Paul Lawrie and Carl Mason both fell foul of the Rules of Golf by playing each other's ball but did the crime fit the punishment?
 

We’re now six months into the new Rules of Golf and, after a shaky start, a bit of naivety, a bit more over-fussiness and a side helping of nonsense, we all seem to have calmed down a bit and life continues to tick along.

I’m yet to meet anyone who enjoys either taking or watching a fellow human taking a knee-high drop but otherwise most of us can get back in our boxes and tap down spike marks, unplug our balls when not in the sand and, when we stand on and move our ball in some deep bund, then nobody’s going to hammer us with a one-shot penalty.

Even those of us who are prone to making contact with the ball more than once in the throes of a chip shot – I can boast three single blows in the space of a millisecond in a dark moment in Italy a decade ago – can breathe a little easier. It’s only one shot on the card even if what’s happened may well haunt you for the rest of your lifetime.

And, for all the endless chat of putting with the flagstick in, it’s already accepted as part of the norm and, whisper it gently, everyone now quite likes the improvement in pace of play. The scenarios that we all fretted about in the first week of January of having the flag in and out on a never-ending loop are a thing of the past.

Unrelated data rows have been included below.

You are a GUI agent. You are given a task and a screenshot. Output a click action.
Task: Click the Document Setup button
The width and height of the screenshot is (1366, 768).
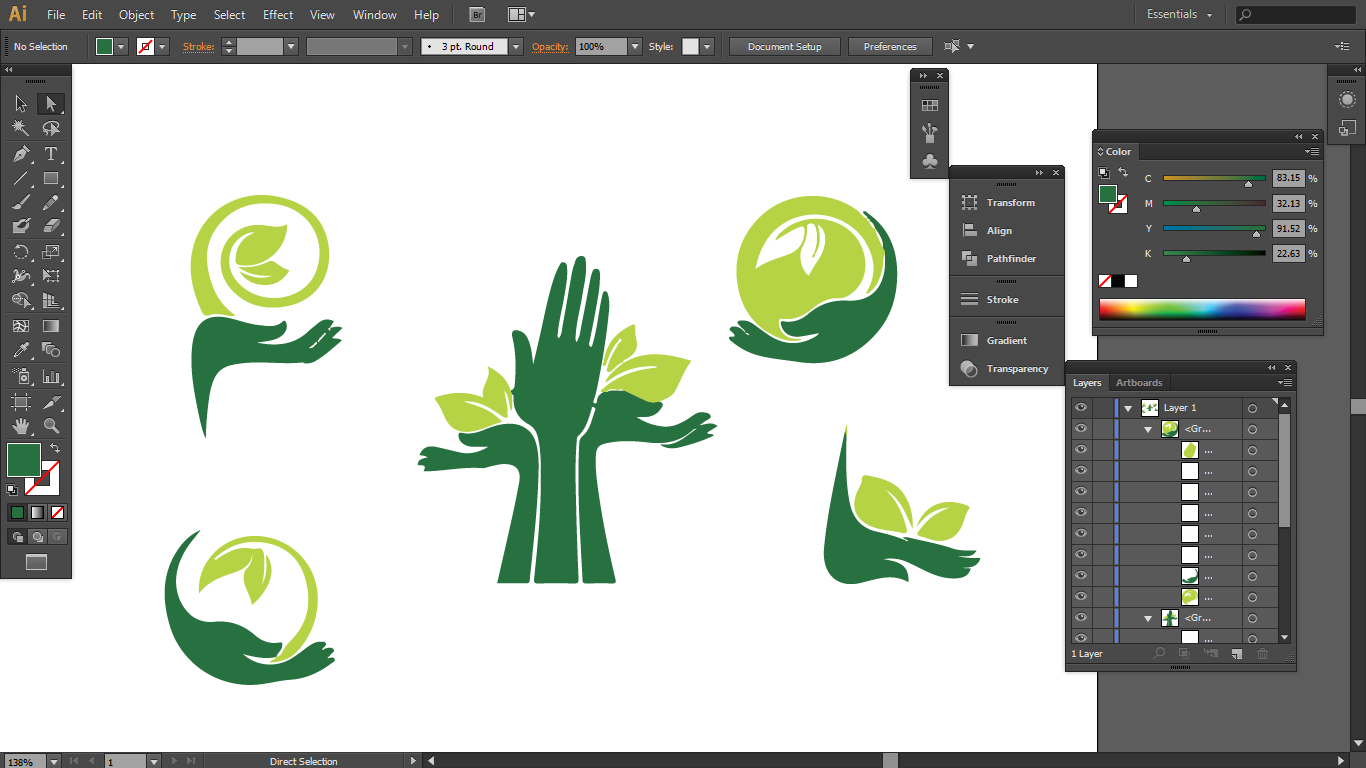(x=784, y=47)

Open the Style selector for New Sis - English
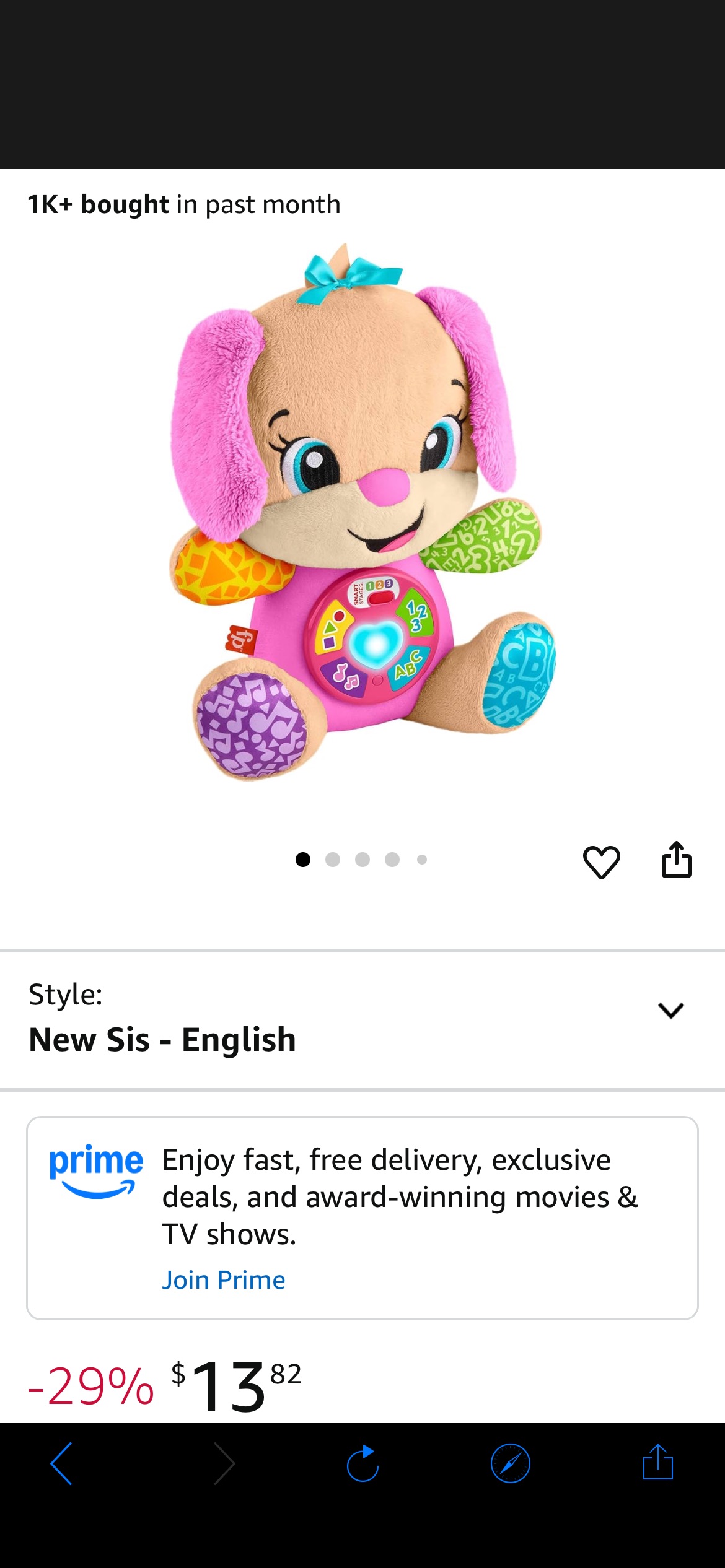[x=672, y=1011]
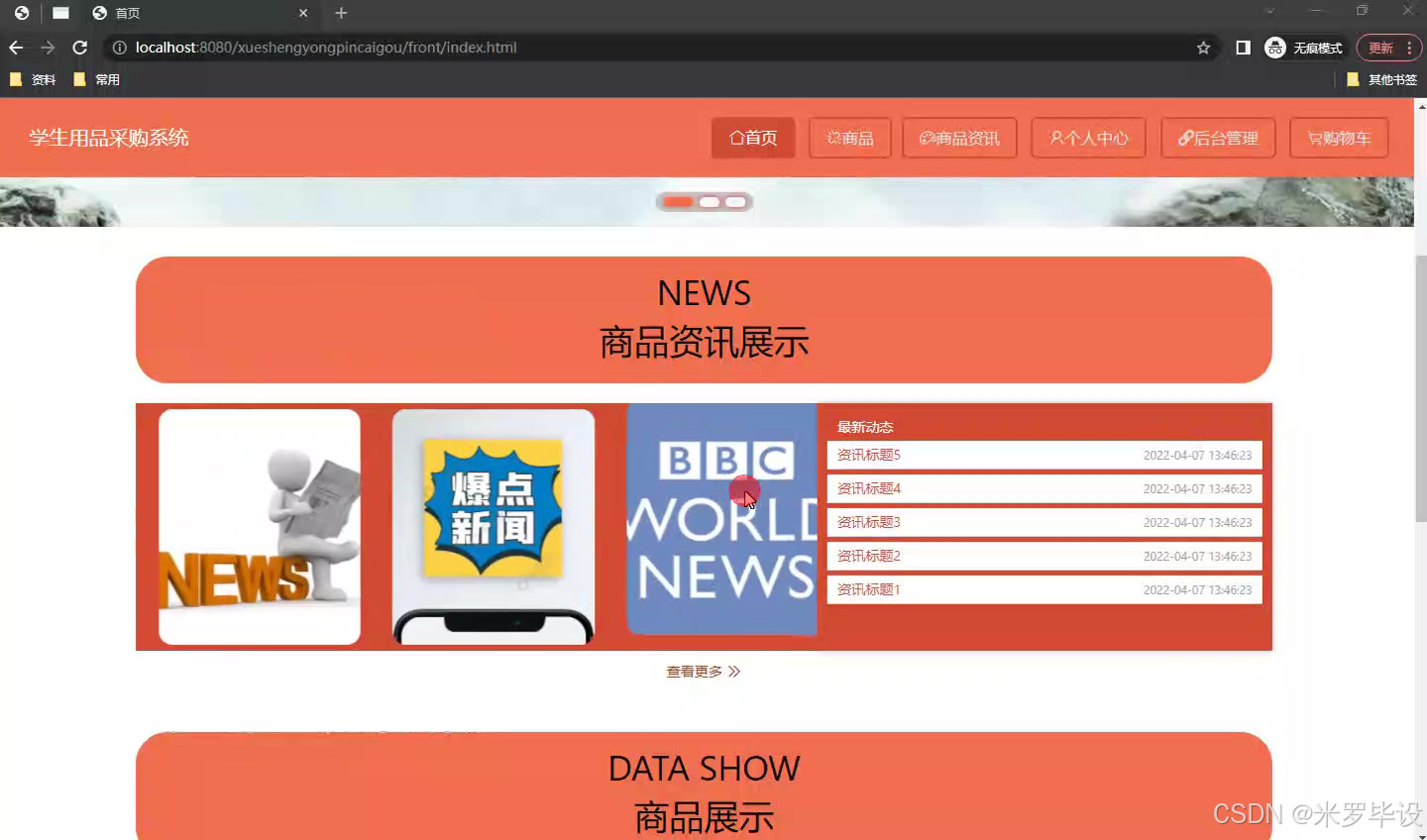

On Friday we had an incident down at Trevose on the Staysure Tour where Paul Lawrie and Carl Mason were both disqualified for playing the wrong ball. The pair had a similar marking and they played out the 5th hole with each other’s ball and didn’t realise until the 7th tee.

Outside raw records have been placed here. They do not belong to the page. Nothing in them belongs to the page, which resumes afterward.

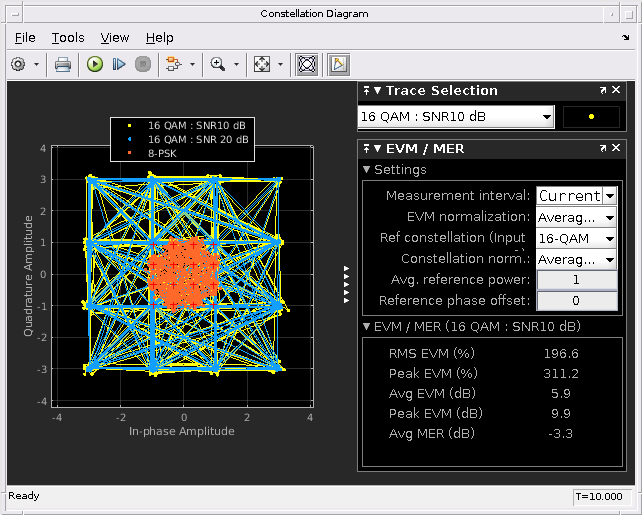Click the Reference phase offset field
Viewport: 642px width, 515px height.
[x=576, y=301]
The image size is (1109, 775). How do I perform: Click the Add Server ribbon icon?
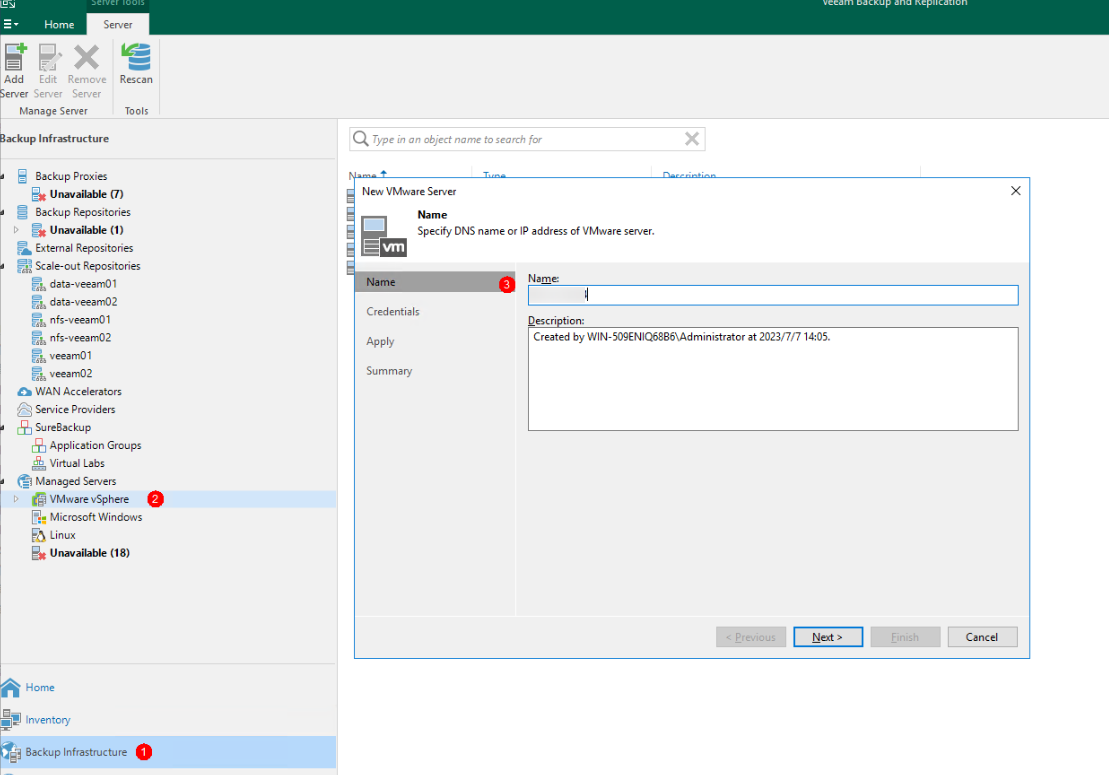(14, 58)
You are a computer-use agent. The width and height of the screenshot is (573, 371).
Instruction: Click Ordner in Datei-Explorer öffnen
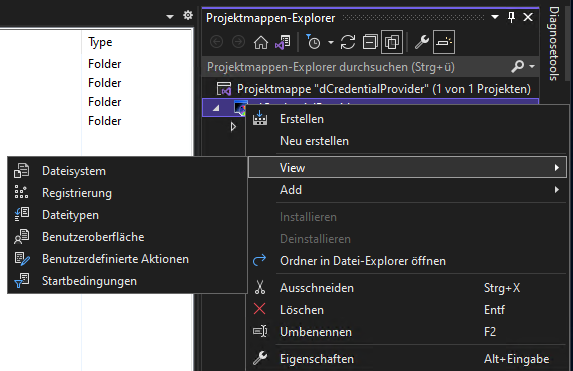pyautogui.click(x=363, y=261)
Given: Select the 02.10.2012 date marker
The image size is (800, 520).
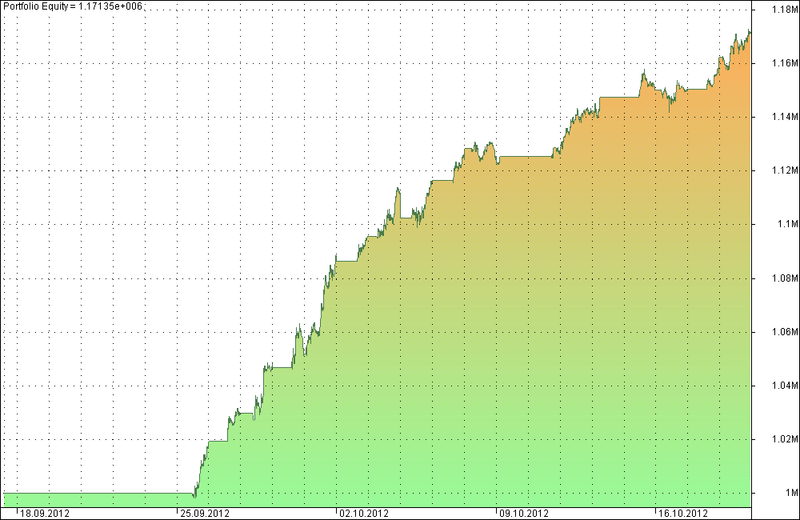Looking at the screenshot, I should tap(364, 512).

And, because they began (and finished) a new hole, that was the end of their week. Lawrie, one under at the time, went on to shoot five under. It was the first time in 33 years as a professional that he had made this mistake.

First things first, Lawrie had no complaints, the rules are the rules, and he messed up. If ever there was a golfer who wasn’t going to complain about this type of bad break then it’s the Scot. He’s the ultimate class act.

Then you wonder about Rule 6.3(c) and it just seems another example of some more unnecessary retribution. If this was matchplay then it’s just a loss of hole to whoever erred first.

In strokeplay you ‘must correct the mistake by continuing play with the original ball by playing it as it lies or taking relief under the Rules. The stroke made with the wrong ball and any more strokes before the mistake is corrected do no count.’

My understanding of the rules is pretty flaky but I had always thought that it was a two-shot penalty whatever had happened and then hope to god that you’ve noticed your error before you tee it up on the next. Which is unlikely given that your head will be scrambled from what’s just gone on.

From what this seems to say, or does say but I’ve lost a bit of confidence in myself now, is that you could play the wrong ball, shank a couple, run up a 10 and still go back to the original and stick one in there close and make birdie?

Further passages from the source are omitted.